The median C-reactive protein level was 0.2 mg per liter higher and the mean systolic blood pressure was 0.6 mm Hg higher with dalcetrapib compared with placebo.

“Despite the finding that dalcetrapib, as compared with placebo, produced a substantial increase in HDL cholesterol levels, it had no significant effect on major cardiovascular outcomes, including the rate of death from coronary heart disease and the rates of myocardial infarction, ischemic stroke, unstable angina, cardiac arrest with resuscitation and unanticipated coronary revascularization,” they wrote.

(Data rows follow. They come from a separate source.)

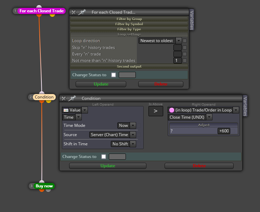Pin the For each Closed Trade panel

82,12
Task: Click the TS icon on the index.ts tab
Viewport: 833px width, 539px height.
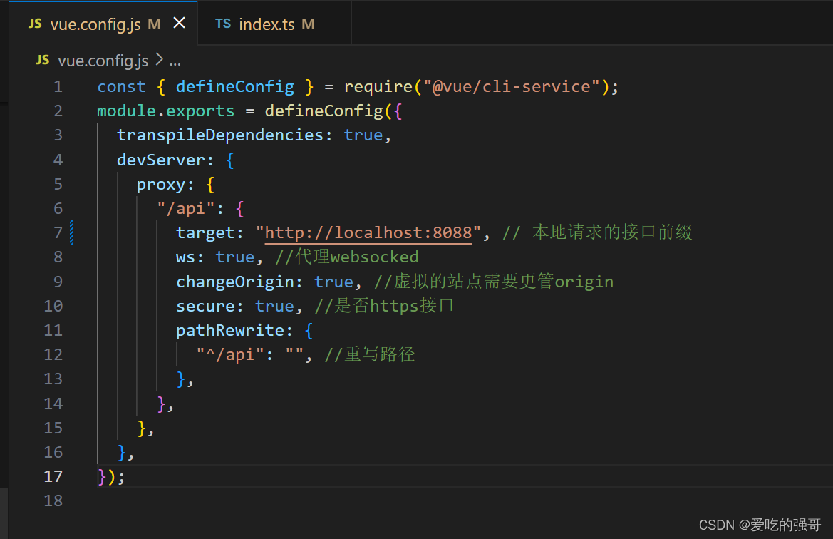Action: click(x=223, y=24)
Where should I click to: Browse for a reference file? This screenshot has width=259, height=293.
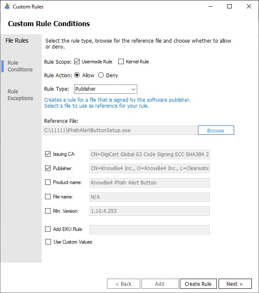click(216, 130)
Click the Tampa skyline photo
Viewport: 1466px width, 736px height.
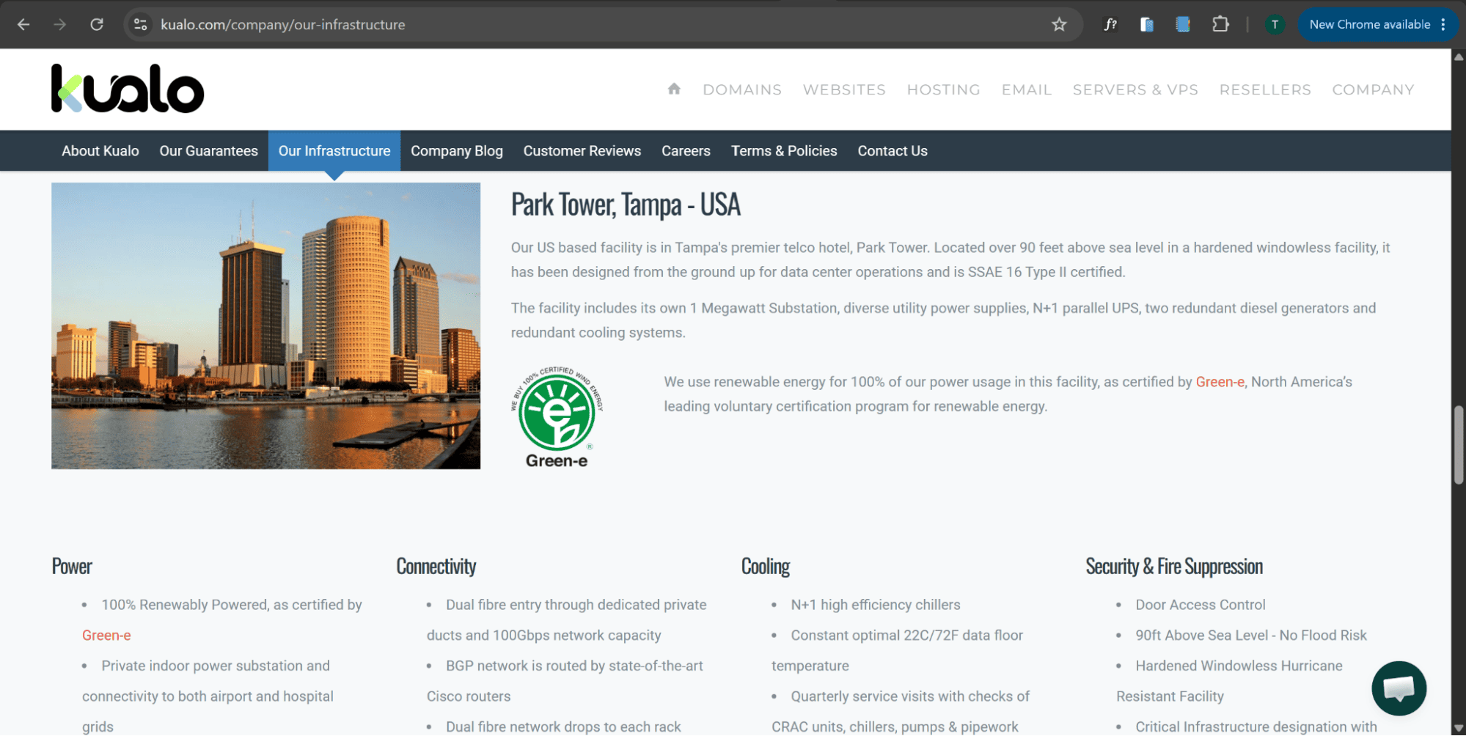[x=265, y=325]
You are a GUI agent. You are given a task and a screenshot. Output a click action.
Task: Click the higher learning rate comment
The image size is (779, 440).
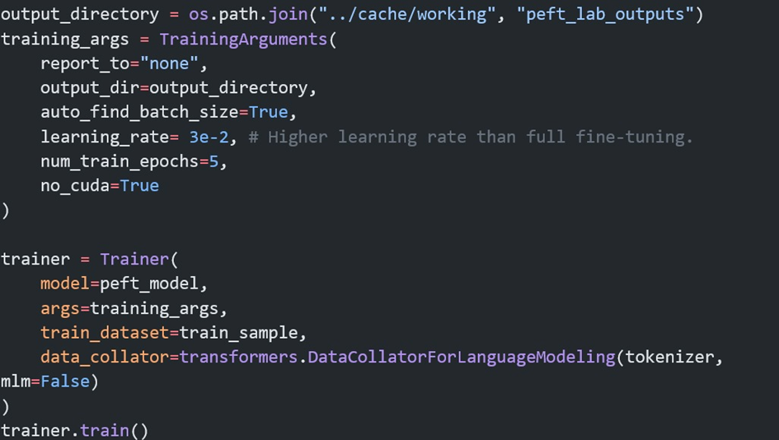click(x=470, y=137)
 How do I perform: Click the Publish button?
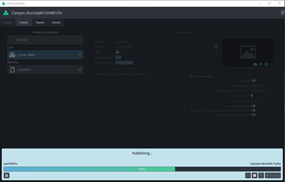pos(273,175)
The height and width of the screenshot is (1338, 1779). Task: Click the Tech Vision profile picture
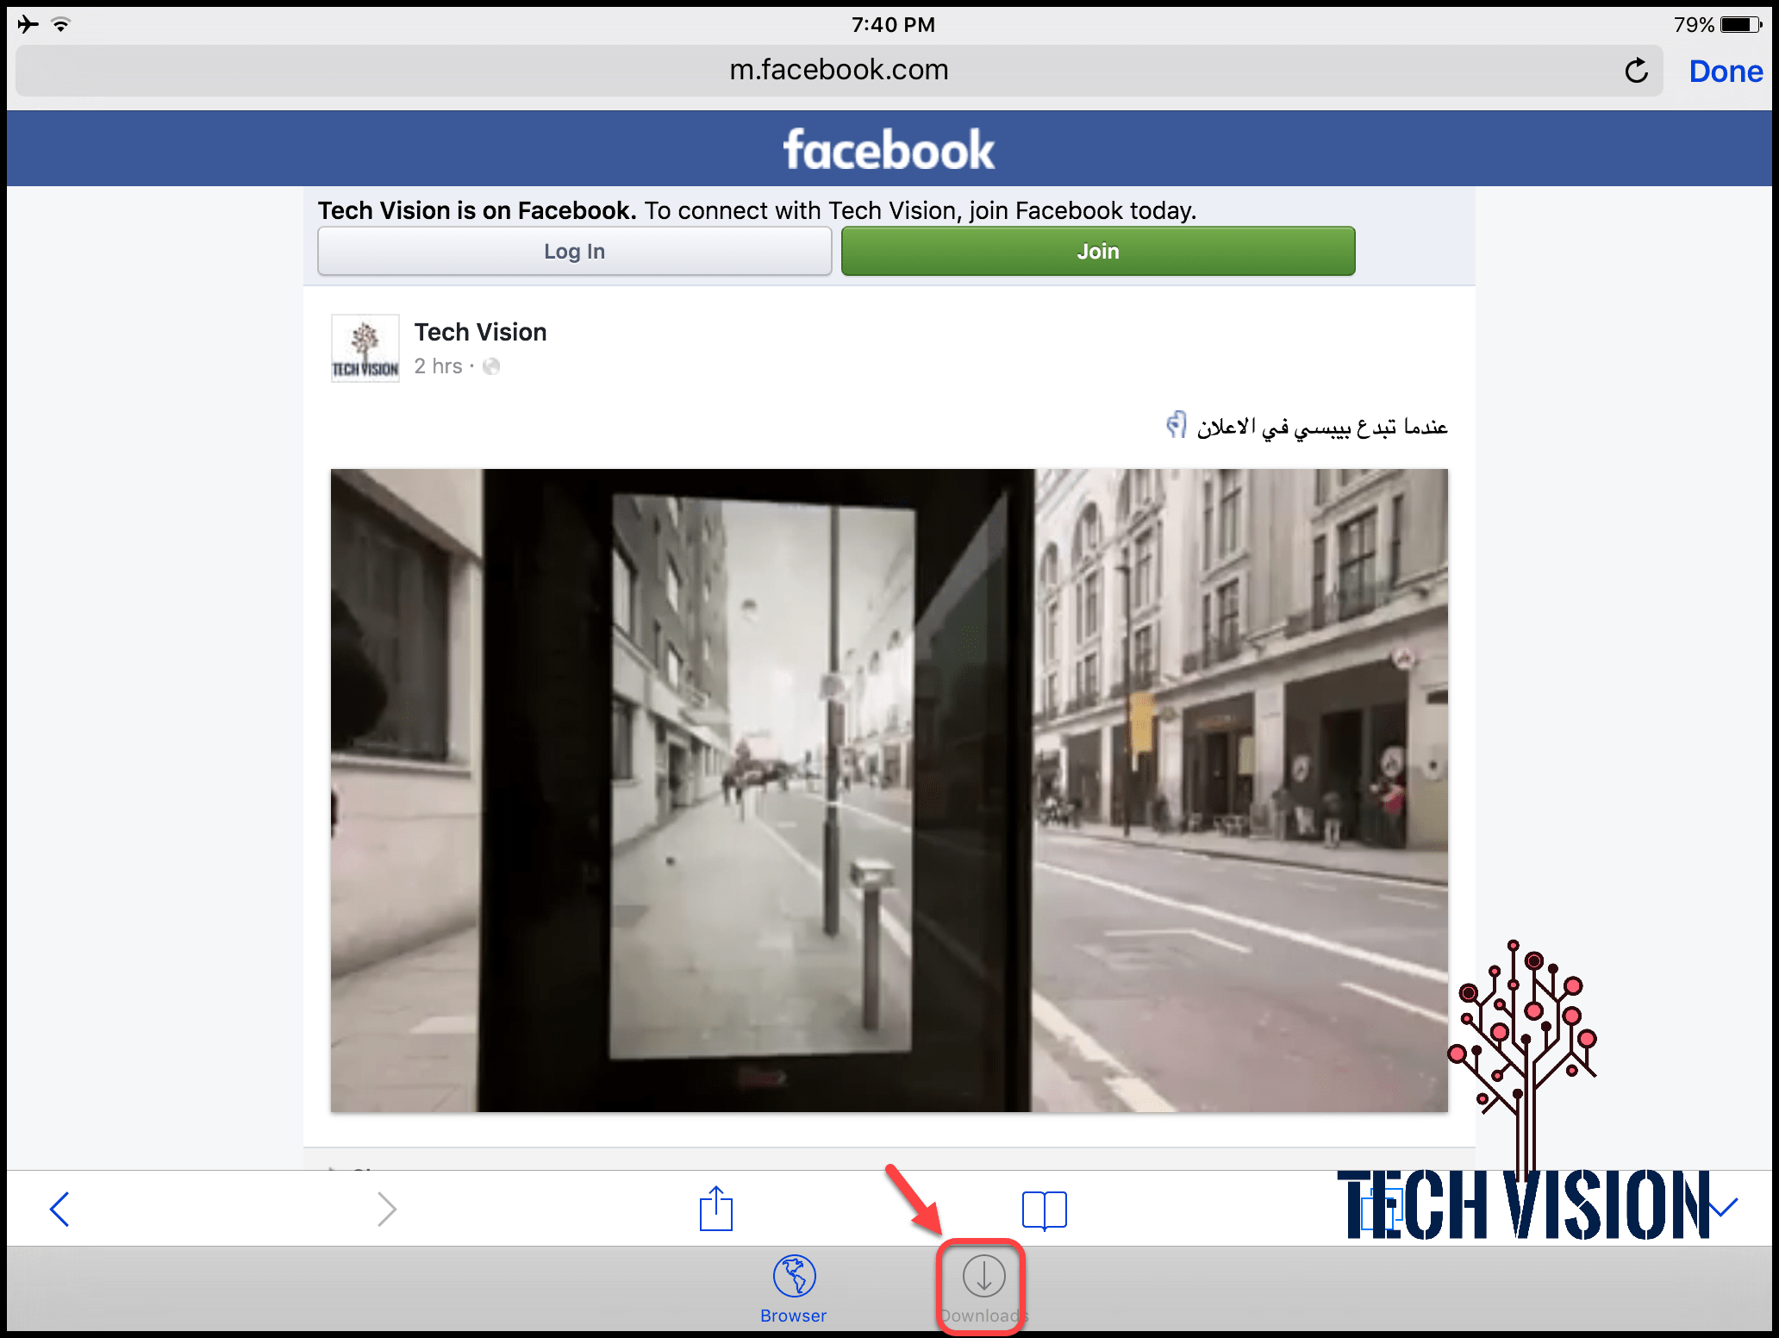(365, 348)
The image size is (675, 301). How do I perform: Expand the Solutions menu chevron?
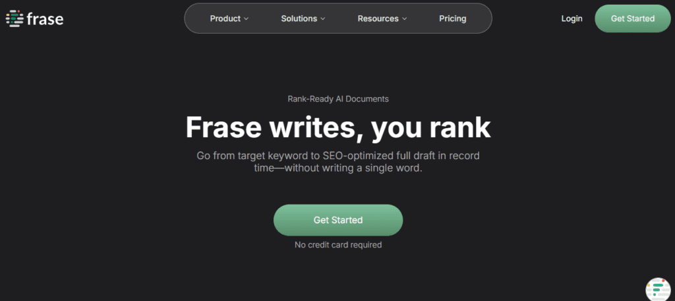click(x=323, y=19)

In a release, Schwartz summarized the possible explanations for their findings. “It’s possible that when patients are treated with all these risk-reducing drugs, HDL cholesterol level is no longer a risk factor,” he said. “It’s also possible that HDL is protective in healthy persons, but is altered in patients with heart disease so that it no longer serves the same protective function. Or, it may be that the specific way that dalcetrapib raises HDL is not advantageous.”

The researchers noted that other CETP inhibitors have been associated with modest increases in C-reactive protein levels and blood pressure, but because those drugs and dalcetrapib have dissimilar structures, “the composite findings may indicate adverse effects of CETP inhibition, rather than specific off-target effects of individual agents,” they wrote.

“It remains possible that agents that inhibit CETP and raise HDL cholesterol levels to a greater degree than did dalcetrapib and that also lower LDL cholesterol levels will prove to have clinical effects different from those of dalcetrapib,” they concluded.

The trial was supported by F. Hoffmann-LaRoche.